The settlement was characterized by Judge Cogan as “fair, reasonable, and adequate,” which carries particular legal weight but also indicates where this is probably going. He pointed out that compared to a previous $30 billion deal that a different judge rejected in June 2024 for being too modest, the agreement offers more extensive relief. More significant concessions were included in this updated version: Visa and Mastercard agreed to cap standard consumer card rates at 1.25% for eight years and reduce swipe fees by 0.1 percentage points for five years. Even though some in the retail sector would contend that’s not nearly enough, that is a significant reduction.
The deal’s impact on the long-standing “Honor All Cards” rule is arguably the most structurally significant aspect. For many years, businesses that took Visa or Mastercard were essentially obliged to take all of the cards issued by those networks, including the pricey rewards cards that have higher processing costs. In accordance with the new terms, merchants could decide whether to accept commercial cards, premium rewards cards, and standard consumer cards separately. Although it’s unclear how many retailers will actually use that flexibility in practice, that is a significant change in leverage.
Not everyone is prepared to declare victory. One of the biggest trade associations in the world, the National Retail Federation, criticized the settlement, claiming that the credit card industry was essentially flawed. That criticism was echoed by the National Association of Convenience Stores, whose general counsel anticipated numerous formal objections in the future. Walmart, a major player in discussions about retail policy, was also against the agreement. These groups feel that the settlement documents address a systemic issue without truly resolving it; they believe that retailers will continue to face pressure and that consumers who do not use rewards cards may eventually have to pay for those who do.
The precise amount of this that reaches consumers is still unknown. Lower prices on store shelves do not always follow from the promise of reduced fees. The relationship between processing costs and final prices is complex, and retailers determine their own margins. What is evident is that Mastercard’s stock increased 2% on Tuesday while Visa’s increased 1.7%, which is a fairly telling indication of how Wall Street is interpreting the results.
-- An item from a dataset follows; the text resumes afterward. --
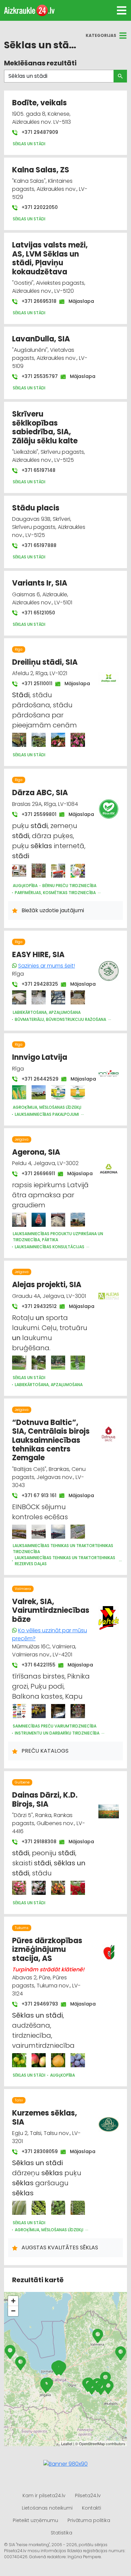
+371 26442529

According to the markets, neither company gave away too much.
As this develops, it’s difficult to ignore how much—and how little—the payments landscape has changed since 2005. The underlying conflict between networks trying to extract value from every transaction and retailers attempting to keep costs low is still present today just as it was when the lawsuit was initially filed. The objections are not going away quietly, and a preliminary approval is not a final one. What Brooklyn has produced is a noteworthy accomplishment. It’s a different matter entirely whether it’s justice or simply a compromise that everyone can accept.